• What you are asked to do: Retype the line with "The height and width of the screenshot is (714, 1000)." exactly. Then retype every line after it through the end of the entries below, and nothing more, leaving out pictures.

[Records from a data source]
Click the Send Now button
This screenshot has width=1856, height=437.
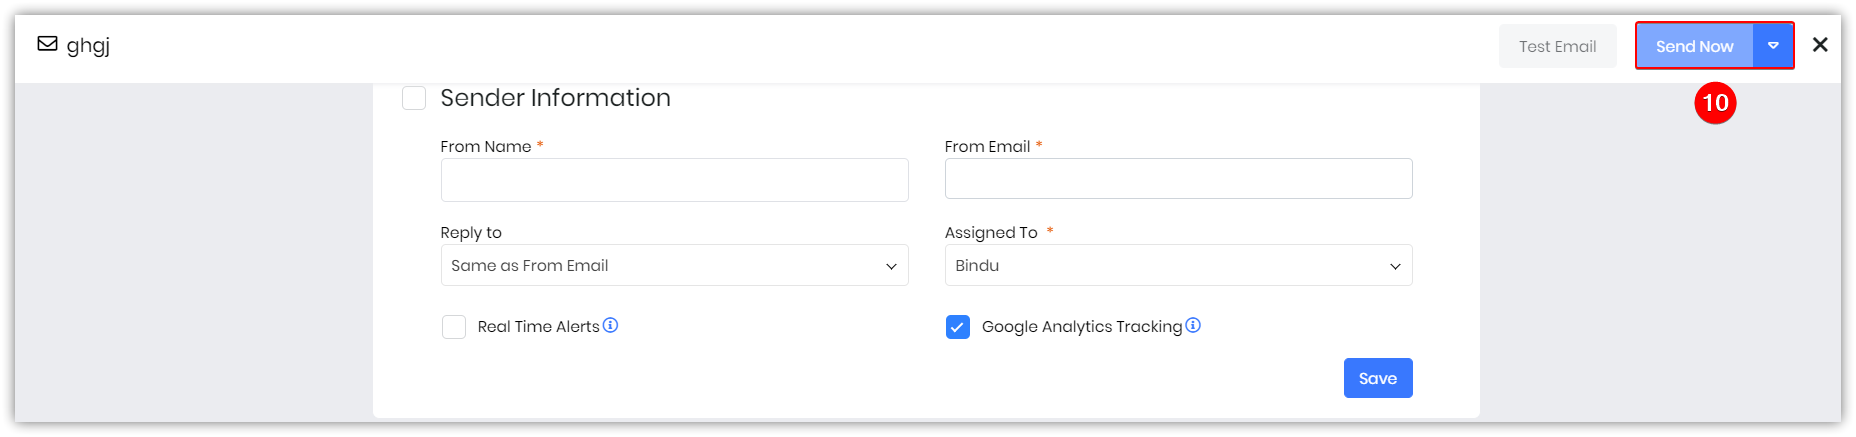[x=1695, y=46]
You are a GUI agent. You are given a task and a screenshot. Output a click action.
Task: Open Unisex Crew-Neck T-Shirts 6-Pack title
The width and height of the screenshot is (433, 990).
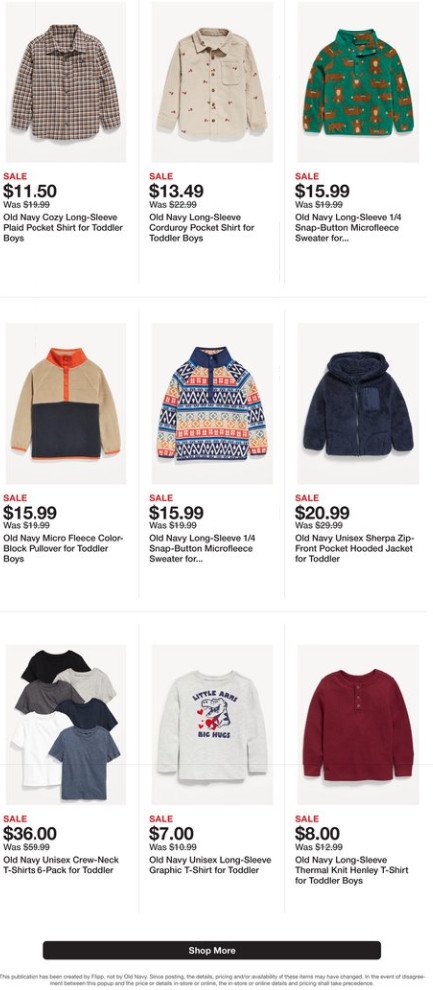click(x=61, y=865)
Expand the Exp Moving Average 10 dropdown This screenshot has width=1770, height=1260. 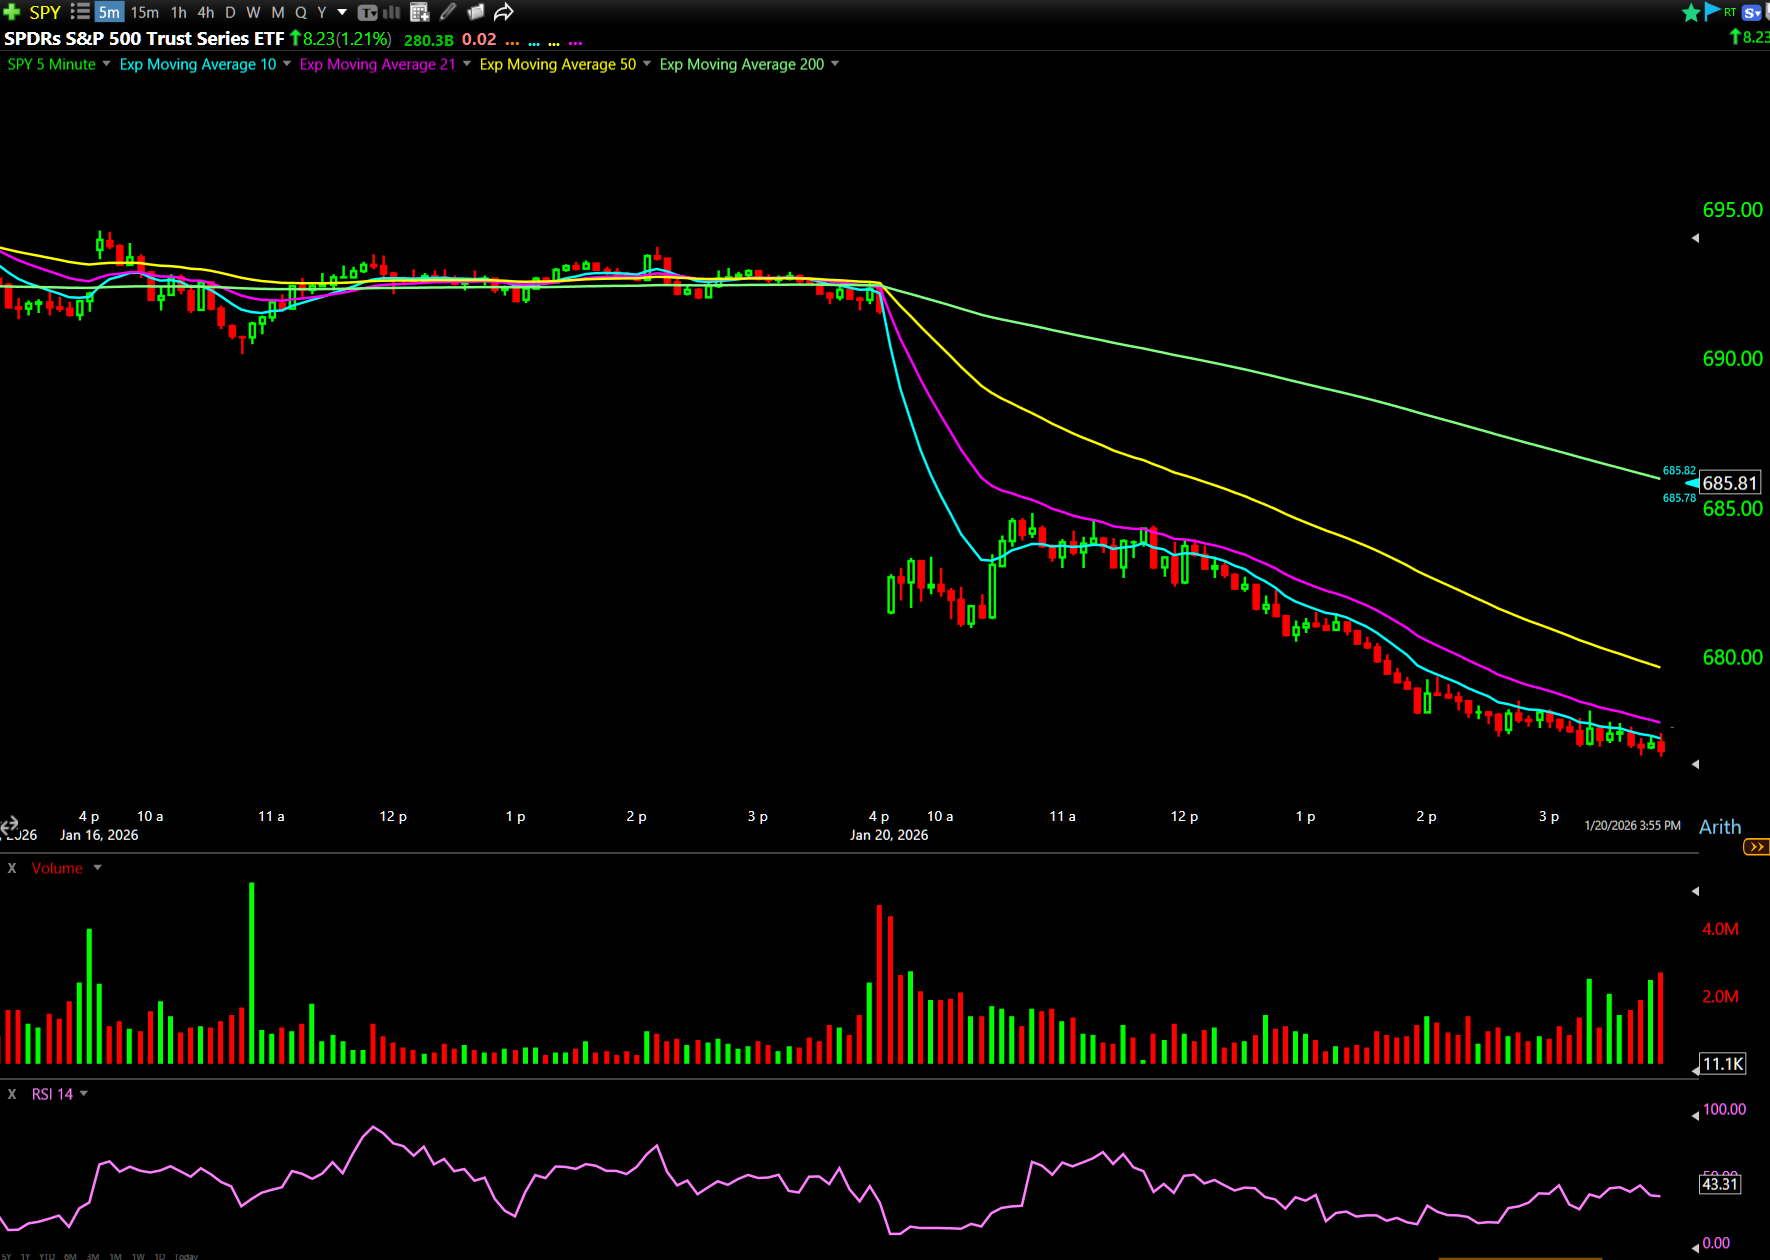287,64
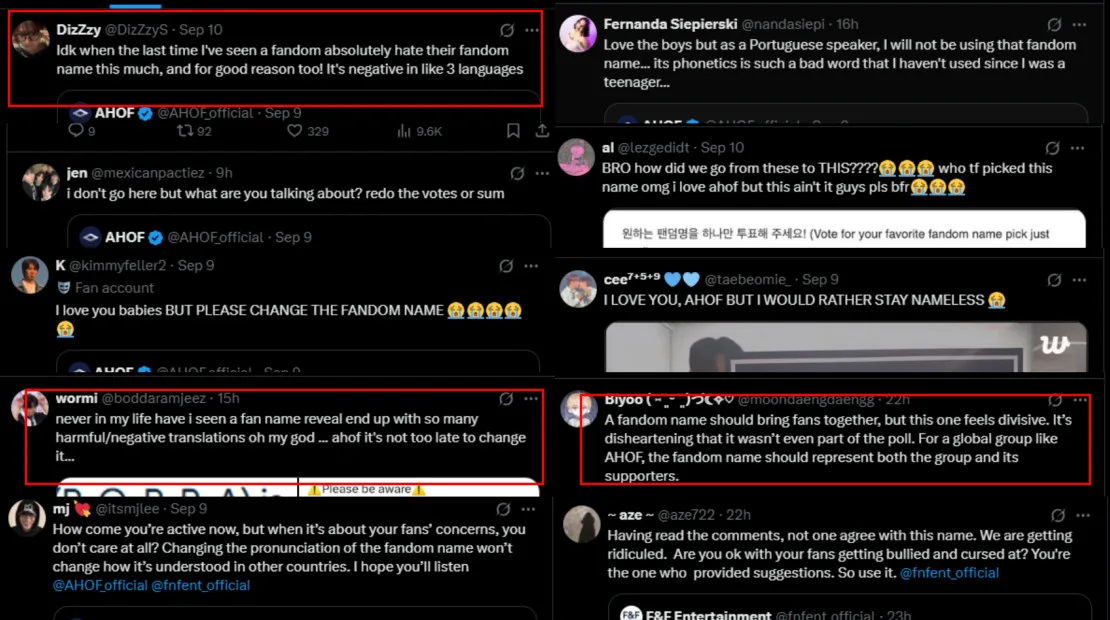
Task: Bookmark DizZzy's tweet
Action: tap(513, 131)
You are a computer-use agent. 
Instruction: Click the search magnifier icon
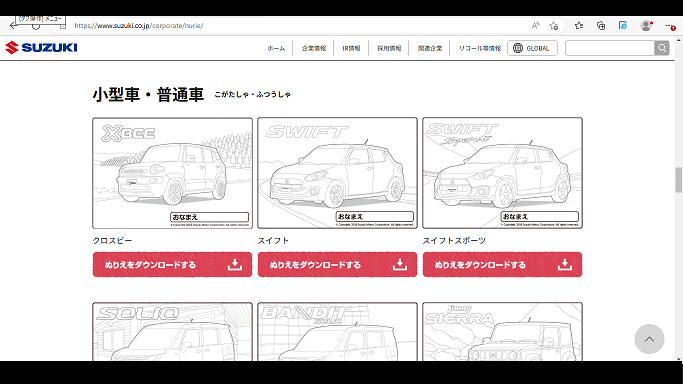[x=662, y=48]
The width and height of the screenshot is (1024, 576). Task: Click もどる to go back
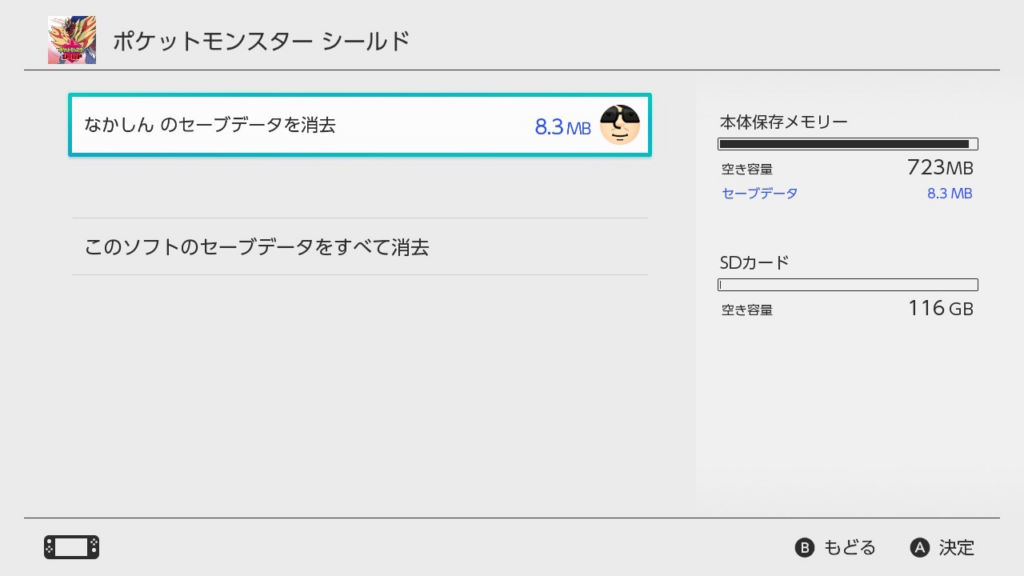coord(850,547)
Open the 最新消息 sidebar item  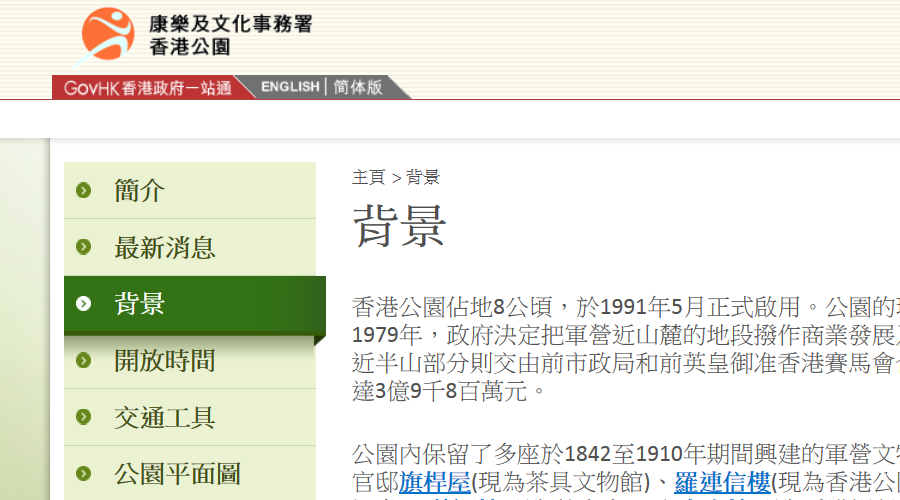(164, 247)
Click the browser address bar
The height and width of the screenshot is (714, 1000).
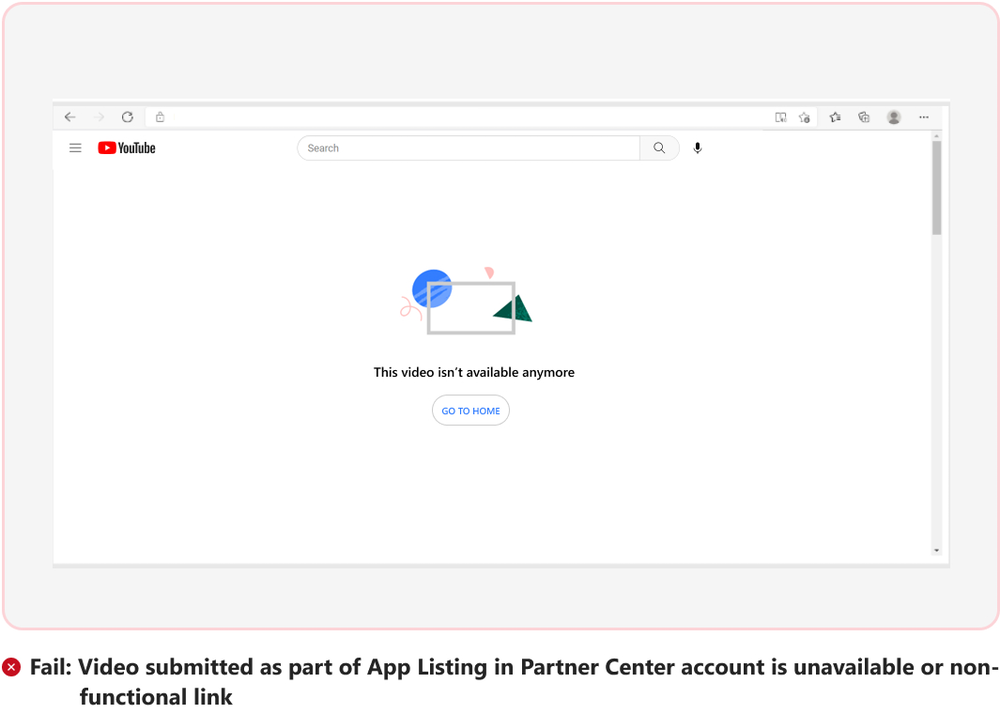460,117
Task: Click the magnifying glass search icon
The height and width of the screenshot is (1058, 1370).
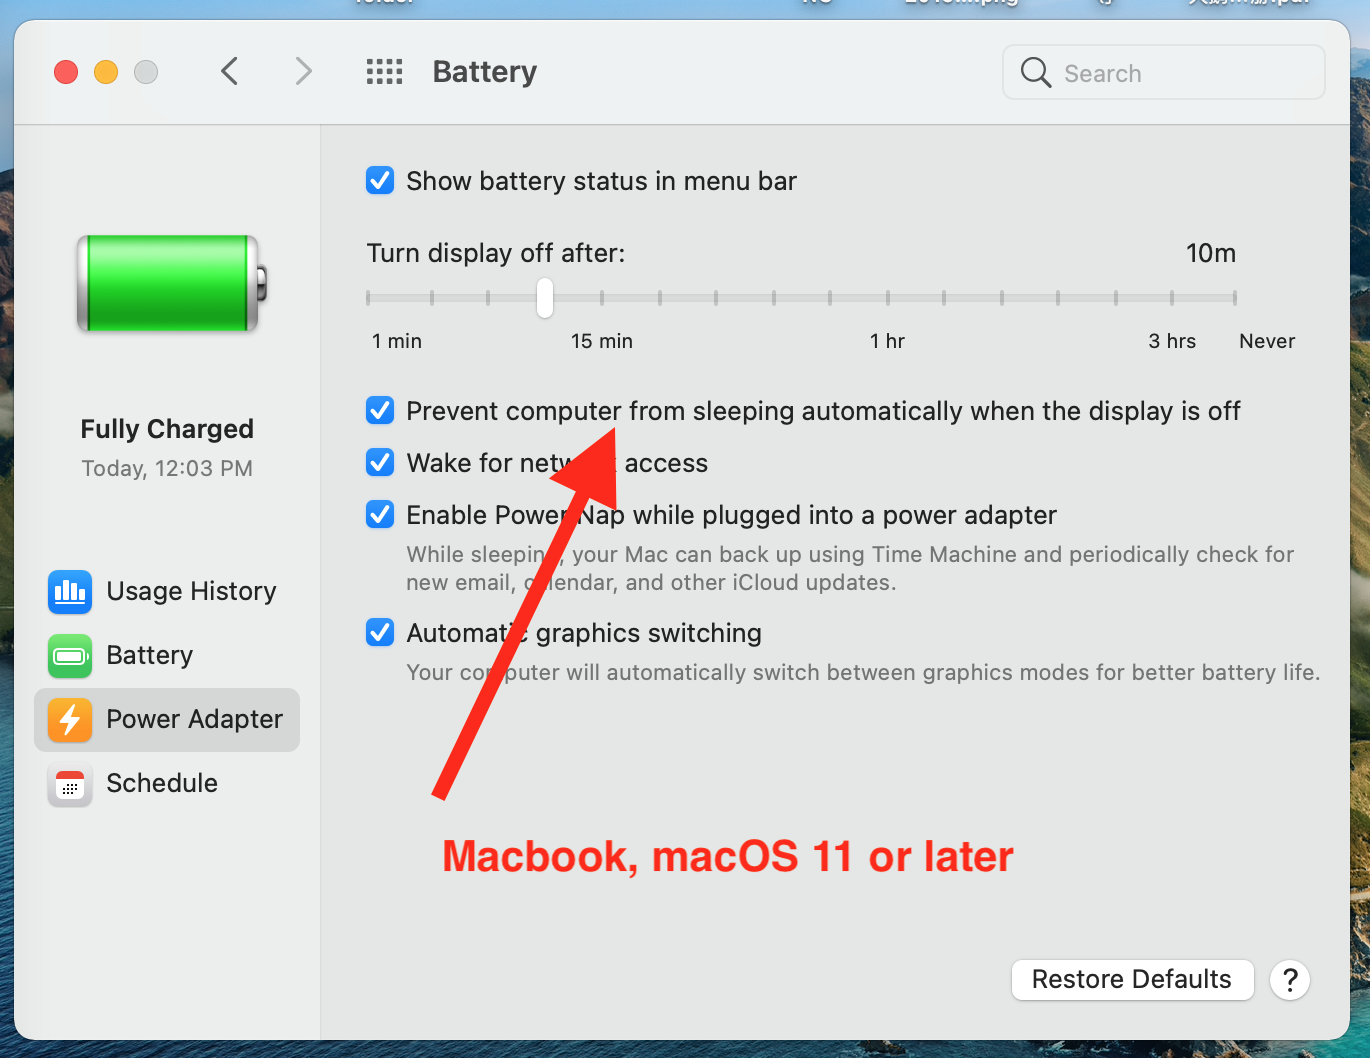Action: tap(1035, 72)
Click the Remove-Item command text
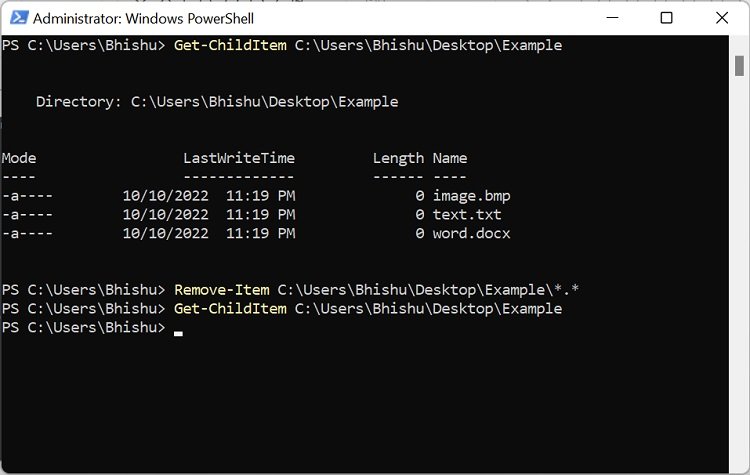The image size is (750, 475). [x=221, y=290]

• Answer for this exercise:
The height and width of the screenshot is (714, 1000).
460,117
Task: Click the magnifying glass search icon
The height and width of the screenshot is (1058, 1370).
Action: tap(1035, 72)
Click the Remove-Item command text
The image size is (750, 475). [x=221, y=290]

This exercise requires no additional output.